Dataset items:
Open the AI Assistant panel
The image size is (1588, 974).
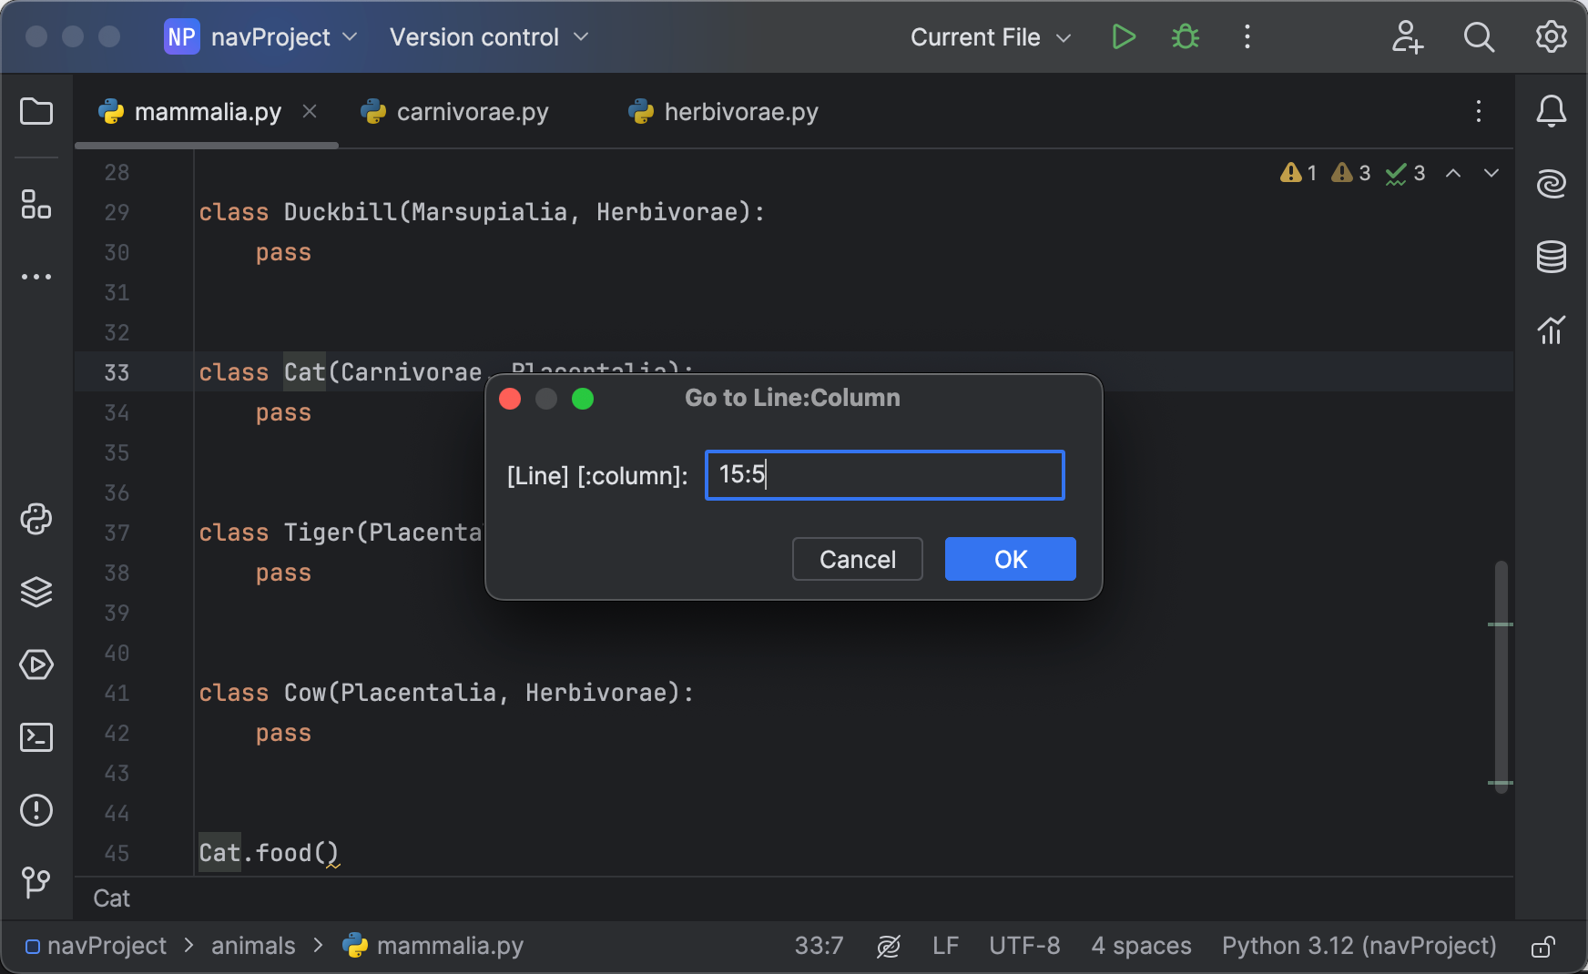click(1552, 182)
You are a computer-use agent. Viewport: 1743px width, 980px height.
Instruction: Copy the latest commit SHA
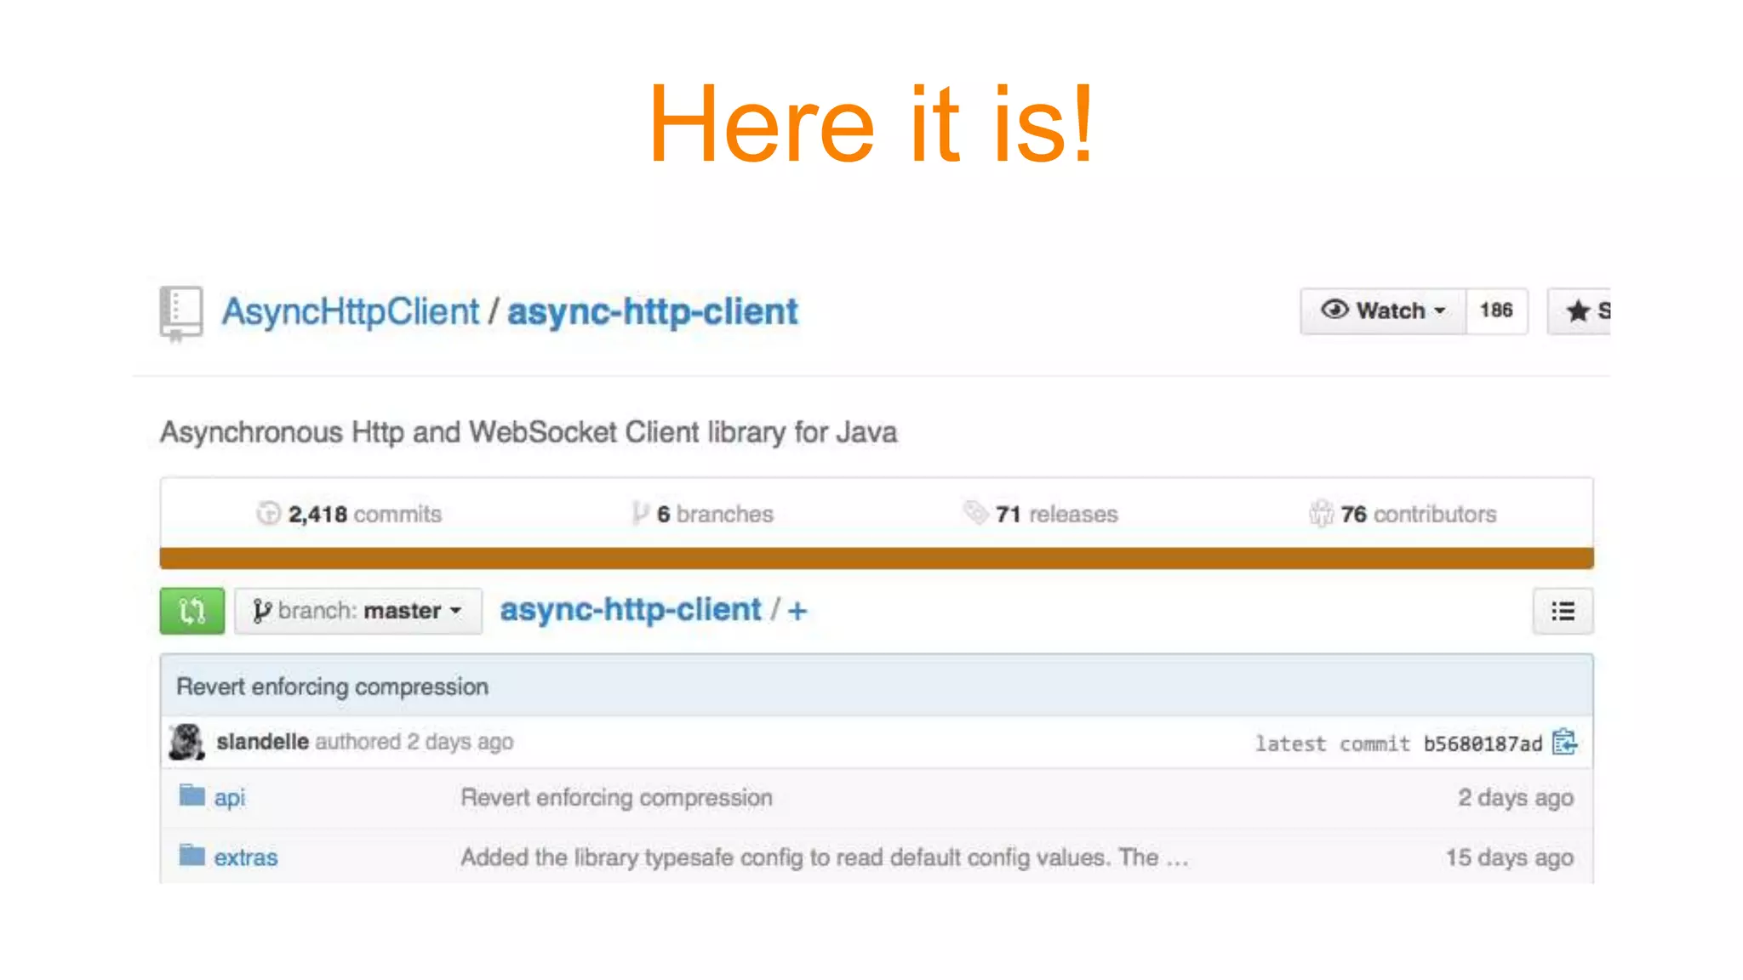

Exercise ▸ Reproduce the data verbatim and omit each image.

Expected output ▸
Open the AI Assistant panel
The image size is (1588, 974).
click(1552, 182)
You are a computer-use agent. Viewport: 1743px width, 980px height.
Instruction: Copy the latest commit SHA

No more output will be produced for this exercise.